“I really needed to hear that,” voiced a student following the second lecture of the Cornerstone Series at Hardin-Simmons University in Abilene, Texas. The Cornerstone Series Bible Lectures, endowed by Lee and Lunelle Hemphill in honor of his parents, the late Mr. and Mrs. C.W. Hemphill, recently celebrated its fiftieth anniversary. The preacher at this year’s celebration, Kyndall Rothaus, is pastor of Lake Shore Baptist Church in Waco, Texas, and author of Preacher Breath. Kyndall is not only a pastor, she is a poet. The rhythm and creative use of imagery found in her writing and preaching captures the attention and heart of her readers and listeners. Kyndall’s gifts and skills as a preacher and writer are beautiful, but ultimately, it was the words “I really needed to hear that” that struck me that day. I can’t stop replaying those words.

I discerned my own call to be a minister on the campus of Hardin-Simmons–in that very same auditorium where Kyndall lectured.

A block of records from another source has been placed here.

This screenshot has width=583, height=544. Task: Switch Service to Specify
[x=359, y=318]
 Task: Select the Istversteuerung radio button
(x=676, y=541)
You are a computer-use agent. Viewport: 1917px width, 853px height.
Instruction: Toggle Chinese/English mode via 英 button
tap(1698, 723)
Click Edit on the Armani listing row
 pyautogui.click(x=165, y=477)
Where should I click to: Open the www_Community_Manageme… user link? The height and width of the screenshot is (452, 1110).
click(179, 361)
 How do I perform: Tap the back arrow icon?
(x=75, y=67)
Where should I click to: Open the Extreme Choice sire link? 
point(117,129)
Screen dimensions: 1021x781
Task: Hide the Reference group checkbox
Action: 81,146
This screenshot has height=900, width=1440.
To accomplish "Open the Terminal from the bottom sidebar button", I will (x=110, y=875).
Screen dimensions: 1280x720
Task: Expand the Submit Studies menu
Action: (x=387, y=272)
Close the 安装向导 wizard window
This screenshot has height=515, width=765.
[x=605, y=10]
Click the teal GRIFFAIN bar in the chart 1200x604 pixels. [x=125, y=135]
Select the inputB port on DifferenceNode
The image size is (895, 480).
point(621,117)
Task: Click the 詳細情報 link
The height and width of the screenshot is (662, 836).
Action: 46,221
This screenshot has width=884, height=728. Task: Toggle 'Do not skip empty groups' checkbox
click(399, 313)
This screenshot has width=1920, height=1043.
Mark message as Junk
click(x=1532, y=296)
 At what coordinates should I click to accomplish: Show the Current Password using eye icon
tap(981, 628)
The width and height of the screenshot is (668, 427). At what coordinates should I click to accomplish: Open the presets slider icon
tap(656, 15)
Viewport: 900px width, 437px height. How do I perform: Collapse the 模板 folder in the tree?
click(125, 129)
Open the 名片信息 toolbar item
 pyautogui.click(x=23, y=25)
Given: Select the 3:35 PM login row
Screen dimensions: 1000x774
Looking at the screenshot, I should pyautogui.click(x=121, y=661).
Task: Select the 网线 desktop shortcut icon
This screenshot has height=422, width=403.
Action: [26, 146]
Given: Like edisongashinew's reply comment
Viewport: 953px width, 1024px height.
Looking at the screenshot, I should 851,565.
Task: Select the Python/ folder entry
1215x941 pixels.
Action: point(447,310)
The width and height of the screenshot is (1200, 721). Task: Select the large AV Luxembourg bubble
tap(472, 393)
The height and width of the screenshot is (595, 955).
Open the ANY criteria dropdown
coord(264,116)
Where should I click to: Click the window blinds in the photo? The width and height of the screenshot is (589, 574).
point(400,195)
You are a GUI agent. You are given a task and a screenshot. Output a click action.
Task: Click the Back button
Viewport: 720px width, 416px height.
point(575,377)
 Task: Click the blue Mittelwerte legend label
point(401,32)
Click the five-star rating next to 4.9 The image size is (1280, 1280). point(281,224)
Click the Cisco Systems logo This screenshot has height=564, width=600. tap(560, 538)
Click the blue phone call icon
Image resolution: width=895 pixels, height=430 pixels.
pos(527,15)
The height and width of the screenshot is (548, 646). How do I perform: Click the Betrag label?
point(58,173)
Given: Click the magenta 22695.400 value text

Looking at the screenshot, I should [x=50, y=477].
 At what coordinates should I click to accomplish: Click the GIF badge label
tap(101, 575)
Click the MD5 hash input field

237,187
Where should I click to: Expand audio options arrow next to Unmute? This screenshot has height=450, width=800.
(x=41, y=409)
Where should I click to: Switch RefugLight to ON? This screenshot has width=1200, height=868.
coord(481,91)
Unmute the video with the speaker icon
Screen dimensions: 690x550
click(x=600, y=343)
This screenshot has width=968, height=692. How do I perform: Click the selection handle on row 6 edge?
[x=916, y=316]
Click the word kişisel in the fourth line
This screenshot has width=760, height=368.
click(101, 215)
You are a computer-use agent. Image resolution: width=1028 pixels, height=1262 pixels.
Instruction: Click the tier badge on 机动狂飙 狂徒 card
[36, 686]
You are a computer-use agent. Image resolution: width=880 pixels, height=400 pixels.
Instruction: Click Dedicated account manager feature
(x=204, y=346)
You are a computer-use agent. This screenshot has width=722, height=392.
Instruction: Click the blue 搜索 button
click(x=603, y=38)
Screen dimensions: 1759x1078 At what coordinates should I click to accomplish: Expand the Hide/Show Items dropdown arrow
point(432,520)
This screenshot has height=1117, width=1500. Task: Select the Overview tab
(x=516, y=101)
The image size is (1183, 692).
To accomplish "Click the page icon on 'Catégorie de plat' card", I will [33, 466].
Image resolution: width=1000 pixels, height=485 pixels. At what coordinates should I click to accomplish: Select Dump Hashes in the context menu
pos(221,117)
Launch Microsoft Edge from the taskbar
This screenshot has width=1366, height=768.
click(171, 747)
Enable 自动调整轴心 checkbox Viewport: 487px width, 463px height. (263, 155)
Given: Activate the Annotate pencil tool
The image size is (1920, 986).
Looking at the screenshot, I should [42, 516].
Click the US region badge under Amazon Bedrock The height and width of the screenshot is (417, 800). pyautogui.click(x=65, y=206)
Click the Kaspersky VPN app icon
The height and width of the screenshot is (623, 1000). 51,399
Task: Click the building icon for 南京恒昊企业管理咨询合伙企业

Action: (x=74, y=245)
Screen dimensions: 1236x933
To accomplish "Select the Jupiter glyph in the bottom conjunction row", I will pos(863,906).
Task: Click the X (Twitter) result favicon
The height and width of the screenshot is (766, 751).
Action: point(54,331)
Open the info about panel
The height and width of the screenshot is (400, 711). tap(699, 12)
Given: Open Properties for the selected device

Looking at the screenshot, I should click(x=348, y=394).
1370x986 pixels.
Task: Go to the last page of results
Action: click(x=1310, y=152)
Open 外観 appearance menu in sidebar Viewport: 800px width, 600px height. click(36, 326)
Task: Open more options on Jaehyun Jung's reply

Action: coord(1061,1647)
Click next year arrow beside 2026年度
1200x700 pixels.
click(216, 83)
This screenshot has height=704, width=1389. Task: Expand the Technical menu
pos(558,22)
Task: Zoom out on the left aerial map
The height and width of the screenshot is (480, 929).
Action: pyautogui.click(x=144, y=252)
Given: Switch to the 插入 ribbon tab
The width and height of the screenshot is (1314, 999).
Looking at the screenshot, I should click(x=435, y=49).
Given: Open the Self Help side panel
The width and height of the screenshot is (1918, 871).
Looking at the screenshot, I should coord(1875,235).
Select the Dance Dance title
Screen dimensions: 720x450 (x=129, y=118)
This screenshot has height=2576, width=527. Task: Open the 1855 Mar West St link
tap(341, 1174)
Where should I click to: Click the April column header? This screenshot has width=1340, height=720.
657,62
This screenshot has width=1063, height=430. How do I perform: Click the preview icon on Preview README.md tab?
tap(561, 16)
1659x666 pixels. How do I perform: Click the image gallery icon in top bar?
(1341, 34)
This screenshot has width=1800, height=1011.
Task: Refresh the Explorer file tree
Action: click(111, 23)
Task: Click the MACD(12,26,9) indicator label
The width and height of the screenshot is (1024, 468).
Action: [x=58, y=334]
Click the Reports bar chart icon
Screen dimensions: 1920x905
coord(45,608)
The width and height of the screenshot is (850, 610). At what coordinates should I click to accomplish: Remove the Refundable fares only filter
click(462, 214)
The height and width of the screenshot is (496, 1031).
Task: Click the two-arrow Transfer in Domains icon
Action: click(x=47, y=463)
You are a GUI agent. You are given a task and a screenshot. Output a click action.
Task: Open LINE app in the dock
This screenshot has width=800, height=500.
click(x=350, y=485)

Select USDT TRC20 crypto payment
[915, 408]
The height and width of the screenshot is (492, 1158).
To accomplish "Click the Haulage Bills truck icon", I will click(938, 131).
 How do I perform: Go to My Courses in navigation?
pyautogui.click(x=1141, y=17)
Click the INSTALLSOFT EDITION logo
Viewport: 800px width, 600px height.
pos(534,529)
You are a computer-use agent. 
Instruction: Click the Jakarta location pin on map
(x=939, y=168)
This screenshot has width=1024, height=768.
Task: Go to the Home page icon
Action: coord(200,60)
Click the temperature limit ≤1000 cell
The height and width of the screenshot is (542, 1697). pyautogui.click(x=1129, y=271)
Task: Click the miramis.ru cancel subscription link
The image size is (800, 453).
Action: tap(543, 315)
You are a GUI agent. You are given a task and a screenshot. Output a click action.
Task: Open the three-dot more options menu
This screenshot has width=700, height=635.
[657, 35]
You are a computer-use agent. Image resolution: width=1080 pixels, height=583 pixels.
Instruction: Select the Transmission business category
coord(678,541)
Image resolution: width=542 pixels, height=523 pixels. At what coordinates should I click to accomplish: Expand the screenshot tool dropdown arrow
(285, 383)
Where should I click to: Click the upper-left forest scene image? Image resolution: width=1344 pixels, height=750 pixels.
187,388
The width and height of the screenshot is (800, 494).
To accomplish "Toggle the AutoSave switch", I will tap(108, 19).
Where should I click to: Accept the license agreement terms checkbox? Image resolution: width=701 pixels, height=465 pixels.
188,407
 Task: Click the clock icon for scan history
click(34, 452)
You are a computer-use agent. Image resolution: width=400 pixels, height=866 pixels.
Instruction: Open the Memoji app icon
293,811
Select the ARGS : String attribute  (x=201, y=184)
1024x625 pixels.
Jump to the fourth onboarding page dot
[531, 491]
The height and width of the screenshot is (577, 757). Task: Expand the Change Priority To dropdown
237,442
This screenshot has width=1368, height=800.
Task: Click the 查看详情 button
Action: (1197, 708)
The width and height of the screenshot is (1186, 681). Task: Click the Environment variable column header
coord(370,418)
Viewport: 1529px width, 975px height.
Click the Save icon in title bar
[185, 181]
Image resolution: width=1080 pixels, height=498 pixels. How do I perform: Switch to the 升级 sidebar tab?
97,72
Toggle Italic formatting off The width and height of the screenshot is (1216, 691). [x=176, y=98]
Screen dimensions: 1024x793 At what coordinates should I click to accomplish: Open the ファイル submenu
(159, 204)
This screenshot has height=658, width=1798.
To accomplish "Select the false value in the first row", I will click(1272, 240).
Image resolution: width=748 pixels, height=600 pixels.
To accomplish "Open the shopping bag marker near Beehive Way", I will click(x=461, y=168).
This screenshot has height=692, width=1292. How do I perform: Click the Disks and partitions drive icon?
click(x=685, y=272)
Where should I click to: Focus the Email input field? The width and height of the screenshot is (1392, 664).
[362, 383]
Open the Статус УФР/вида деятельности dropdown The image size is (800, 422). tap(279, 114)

As a student, I heard many lecturers, preachers, and speakers, and many times my response was “I really needed to hear that.” But I have realized that I not only needed to hear honest engagements with hard topics like Kyndall’s “The Voices of Hope,” in which she moved through lament, protest, and imagination to make her points, I also needed to hear those words in a feminine voice. Kyndall’s very presence, as a woman in leadership speaking to the concerns of our day, provided hope on our campus.

How are you ensuring young women hear voices of hope like Kyndall’s? As a young female minister who has been influenced by so many bold women in ministry who paved the way for me, I feel a degree of responsibility to ensure that the women who come after me will hear and see women speaking and preaching. Whether it is from the back of an auditorium, in a classroom, or in a place of worship on a Sunday morning, women need to see other women standing behind the lectern and the pulpit.

There are women in Baptist life to celebrate. We need to hear from them. I urge you today to consider how you might contribute to the effort to put women role models in front of the next generation of women who are seeking their call. They must have images, a great variety of images, of what it looks like to be a woman in ministry. They must see women leading and preaching in Baptist churches, classrooms, auditoriums, and chapels so that they too have opportunity to say “I really needed to hear that.”

Sarah Greenfield is pastor for emerging adults, First Baptist Church, Abilene, Texas.